*** EXCERPTED RECORDS Section Begins ***

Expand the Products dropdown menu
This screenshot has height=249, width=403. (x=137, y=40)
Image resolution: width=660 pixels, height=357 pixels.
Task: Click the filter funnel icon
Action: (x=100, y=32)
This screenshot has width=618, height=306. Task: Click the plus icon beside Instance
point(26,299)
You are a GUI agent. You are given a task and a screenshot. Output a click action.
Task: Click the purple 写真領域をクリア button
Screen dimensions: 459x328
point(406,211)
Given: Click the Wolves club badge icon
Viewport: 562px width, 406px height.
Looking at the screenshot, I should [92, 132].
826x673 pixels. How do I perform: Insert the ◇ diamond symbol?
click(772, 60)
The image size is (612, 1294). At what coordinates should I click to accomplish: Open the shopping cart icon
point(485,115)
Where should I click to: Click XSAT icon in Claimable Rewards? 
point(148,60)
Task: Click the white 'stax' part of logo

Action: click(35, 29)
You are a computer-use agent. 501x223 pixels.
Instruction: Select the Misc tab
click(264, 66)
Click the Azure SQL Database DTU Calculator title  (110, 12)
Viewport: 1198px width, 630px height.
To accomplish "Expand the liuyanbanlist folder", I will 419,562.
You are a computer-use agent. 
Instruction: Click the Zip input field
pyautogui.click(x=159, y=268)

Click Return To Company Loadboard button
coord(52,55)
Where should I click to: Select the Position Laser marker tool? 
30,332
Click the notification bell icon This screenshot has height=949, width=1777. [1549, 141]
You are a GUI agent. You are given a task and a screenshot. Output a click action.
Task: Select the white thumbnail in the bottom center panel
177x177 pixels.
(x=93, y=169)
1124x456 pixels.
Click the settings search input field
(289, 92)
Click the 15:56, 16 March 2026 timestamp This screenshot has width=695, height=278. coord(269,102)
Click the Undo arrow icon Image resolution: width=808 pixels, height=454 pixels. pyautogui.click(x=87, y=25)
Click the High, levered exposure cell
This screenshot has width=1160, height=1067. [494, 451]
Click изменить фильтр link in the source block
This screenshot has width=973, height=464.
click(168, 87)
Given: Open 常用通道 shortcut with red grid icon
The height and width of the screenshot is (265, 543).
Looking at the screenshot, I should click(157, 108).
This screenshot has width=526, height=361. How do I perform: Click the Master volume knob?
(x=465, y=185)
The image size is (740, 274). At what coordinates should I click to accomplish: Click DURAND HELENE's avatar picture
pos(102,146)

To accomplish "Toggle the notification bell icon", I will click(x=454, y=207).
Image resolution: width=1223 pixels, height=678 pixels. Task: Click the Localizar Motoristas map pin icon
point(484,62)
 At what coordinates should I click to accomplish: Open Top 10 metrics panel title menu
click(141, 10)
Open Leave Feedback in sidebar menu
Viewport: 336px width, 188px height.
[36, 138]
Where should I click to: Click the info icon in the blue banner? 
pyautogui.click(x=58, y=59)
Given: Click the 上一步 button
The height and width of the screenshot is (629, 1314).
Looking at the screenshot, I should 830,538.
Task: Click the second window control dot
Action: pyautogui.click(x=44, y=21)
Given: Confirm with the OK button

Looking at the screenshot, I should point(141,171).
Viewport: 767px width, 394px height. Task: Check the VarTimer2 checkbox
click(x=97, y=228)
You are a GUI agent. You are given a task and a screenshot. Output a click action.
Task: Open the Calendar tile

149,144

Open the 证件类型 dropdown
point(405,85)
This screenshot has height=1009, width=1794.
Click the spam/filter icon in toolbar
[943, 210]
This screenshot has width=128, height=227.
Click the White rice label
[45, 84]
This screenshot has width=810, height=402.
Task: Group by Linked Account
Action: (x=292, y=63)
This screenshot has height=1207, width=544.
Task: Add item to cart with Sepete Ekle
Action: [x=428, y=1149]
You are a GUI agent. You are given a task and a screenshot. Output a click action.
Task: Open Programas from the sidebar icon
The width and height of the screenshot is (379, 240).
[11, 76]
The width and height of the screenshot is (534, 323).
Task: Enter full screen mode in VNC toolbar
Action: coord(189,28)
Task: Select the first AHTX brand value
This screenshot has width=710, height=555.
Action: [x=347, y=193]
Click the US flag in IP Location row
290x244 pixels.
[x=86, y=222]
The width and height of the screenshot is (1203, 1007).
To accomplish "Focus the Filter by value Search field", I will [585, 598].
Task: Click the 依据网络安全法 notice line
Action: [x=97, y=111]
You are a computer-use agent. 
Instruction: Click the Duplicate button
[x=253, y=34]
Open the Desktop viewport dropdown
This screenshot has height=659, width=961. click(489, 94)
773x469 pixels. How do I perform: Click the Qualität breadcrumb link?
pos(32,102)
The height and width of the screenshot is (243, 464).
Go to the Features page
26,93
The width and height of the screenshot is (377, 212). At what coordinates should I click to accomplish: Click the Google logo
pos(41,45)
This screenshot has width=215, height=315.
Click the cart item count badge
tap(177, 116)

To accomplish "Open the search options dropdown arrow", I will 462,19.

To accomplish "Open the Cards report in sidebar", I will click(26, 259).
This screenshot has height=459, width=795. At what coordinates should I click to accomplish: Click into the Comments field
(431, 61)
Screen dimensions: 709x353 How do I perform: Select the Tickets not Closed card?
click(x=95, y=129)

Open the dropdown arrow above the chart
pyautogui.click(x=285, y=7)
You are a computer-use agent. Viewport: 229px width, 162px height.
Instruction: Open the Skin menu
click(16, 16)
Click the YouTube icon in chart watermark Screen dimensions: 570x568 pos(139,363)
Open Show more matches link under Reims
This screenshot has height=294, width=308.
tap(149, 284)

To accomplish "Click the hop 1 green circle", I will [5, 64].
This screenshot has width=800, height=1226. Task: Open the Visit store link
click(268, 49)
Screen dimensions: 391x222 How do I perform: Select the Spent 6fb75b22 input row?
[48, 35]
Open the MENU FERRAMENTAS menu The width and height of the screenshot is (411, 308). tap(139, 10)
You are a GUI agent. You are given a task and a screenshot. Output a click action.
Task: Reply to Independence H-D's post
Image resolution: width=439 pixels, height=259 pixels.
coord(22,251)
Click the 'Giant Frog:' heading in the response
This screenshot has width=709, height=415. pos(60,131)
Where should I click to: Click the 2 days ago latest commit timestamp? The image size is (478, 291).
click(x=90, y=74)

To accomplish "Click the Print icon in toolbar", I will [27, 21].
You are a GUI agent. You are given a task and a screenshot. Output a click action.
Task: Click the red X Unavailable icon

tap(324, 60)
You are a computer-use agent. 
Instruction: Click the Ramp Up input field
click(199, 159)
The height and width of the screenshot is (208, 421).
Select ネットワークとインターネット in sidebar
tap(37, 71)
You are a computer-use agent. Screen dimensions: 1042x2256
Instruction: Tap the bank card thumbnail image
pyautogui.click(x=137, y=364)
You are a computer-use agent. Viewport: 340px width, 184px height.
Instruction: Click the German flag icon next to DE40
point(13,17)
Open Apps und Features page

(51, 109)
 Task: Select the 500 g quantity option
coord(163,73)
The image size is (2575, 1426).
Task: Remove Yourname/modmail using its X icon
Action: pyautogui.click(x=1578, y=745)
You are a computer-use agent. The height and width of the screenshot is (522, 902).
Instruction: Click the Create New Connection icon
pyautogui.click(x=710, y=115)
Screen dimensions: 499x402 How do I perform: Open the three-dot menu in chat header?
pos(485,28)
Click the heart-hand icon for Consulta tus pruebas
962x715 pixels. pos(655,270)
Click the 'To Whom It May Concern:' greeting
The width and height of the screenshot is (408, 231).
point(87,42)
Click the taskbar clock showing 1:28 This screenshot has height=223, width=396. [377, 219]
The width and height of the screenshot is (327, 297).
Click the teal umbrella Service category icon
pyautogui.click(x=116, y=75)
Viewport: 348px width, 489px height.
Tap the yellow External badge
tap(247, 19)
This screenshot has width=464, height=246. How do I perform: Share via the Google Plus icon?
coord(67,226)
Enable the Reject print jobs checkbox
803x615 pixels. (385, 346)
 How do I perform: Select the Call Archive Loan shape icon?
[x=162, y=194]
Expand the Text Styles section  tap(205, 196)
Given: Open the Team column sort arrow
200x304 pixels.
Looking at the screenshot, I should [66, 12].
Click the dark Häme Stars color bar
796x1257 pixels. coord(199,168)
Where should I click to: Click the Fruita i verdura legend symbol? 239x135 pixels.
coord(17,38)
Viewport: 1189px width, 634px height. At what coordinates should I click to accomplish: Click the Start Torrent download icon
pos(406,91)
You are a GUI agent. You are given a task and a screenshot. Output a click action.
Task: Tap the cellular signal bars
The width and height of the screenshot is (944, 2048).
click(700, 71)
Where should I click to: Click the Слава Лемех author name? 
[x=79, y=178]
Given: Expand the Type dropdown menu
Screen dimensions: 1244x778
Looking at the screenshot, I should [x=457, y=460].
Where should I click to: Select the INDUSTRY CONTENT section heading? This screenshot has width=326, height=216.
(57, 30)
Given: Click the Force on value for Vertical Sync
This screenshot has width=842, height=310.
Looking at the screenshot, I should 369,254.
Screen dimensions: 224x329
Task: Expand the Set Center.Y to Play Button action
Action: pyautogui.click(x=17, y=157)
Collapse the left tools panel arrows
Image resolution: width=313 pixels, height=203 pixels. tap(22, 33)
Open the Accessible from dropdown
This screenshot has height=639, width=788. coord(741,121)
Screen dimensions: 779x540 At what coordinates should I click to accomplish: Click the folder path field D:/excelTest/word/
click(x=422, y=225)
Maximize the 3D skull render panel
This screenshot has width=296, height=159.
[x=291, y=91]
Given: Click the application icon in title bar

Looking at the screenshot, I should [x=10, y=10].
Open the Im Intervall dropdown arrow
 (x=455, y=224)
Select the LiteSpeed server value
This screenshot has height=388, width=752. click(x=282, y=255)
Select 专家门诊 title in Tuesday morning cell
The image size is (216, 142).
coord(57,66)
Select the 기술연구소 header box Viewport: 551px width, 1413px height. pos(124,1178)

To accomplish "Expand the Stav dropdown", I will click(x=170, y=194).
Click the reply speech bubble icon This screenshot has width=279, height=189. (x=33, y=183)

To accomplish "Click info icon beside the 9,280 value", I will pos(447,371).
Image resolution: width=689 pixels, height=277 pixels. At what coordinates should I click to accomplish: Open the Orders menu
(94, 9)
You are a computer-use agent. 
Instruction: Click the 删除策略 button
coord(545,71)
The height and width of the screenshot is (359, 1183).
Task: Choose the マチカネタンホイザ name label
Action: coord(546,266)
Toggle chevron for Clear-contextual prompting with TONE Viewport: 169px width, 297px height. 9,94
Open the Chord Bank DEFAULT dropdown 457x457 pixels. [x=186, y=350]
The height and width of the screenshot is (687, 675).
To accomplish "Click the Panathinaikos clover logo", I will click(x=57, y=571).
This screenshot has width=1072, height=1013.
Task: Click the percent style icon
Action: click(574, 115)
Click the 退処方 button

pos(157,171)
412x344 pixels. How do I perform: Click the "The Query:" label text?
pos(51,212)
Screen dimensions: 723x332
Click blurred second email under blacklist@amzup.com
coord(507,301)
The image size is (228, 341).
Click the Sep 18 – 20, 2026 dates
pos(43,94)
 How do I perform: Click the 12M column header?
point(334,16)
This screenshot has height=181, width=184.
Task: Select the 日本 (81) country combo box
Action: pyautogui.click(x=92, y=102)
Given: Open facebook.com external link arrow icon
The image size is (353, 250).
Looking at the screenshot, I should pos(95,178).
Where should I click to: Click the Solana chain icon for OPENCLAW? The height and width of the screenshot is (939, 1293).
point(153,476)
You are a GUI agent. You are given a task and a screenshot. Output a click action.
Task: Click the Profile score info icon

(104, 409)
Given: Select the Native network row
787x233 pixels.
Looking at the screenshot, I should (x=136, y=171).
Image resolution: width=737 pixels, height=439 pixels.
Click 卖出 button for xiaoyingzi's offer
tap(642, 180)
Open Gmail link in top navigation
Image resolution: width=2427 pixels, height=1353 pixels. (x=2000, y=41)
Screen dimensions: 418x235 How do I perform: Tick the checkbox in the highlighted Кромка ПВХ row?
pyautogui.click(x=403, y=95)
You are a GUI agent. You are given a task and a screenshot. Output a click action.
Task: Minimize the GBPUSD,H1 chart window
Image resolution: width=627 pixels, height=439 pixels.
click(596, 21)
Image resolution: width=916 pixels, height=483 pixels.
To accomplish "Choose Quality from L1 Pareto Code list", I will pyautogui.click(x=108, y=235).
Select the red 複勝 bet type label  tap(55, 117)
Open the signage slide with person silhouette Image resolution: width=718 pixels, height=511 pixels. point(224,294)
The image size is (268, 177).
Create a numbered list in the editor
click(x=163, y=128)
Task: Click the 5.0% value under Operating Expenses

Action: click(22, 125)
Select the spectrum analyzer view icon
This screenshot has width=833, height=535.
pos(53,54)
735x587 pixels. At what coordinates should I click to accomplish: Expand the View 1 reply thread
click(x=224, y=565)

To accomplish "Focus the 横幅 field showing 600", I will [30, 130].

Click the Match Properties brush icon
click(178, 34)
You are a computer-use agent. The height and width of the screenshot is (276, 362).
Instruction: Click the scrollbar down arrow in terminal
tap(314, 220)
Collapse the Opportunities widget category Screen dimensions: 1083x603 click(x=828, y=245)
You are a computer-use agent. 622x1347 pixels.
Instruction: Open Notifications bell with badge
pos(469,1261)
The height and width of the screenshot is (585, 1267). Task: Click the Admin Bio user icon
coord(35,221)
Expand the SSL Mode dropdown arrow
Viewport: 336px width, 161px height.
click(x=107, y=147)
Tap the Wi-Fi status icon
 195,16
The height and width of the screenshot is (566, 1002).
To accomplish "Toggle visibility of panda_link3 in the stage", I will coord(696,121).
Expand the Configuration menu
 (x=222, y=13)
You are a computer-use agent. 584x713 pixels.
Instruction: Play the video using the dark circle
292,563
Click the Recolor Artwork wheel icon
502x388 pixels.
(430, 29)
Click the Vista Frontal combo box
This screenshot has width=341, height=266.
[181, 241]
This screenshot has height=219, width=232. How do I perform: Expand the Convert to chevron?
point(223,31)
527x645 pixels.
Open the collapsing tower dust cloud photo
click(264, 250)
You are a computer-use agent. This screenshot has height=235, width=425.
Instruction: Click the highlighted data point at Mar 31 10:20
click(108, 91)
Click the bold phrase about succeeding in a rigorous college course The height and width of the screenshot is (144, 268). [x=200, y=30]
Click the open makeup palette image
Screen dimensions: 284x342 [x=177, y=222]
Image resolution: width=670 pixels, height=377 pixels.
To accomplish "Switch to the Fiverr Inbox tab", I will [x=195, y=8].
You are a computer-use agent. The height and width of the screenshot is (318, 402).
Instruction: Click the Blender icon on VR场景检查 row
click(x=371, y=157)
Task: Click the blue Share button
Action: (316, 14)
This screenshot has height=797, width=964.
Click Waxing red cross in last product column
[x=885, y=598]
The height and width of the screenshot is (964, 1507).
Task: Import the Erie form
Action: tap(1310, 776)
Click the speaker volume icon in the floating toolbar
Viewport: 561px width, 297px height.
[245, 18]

*** EXCERPTED RECORDS Section Ends ***

> TASK REQUIREMENTS
Look for "showing" in each line of the material, then copy the lines where it is found.

> EXERCISE RESULT
Click the taskbar clock showing 1:28 This screenshot has height=223, width=396. [377, 219]
To accomplish "Focus the 横幅 field showing 600", I will [30, 130].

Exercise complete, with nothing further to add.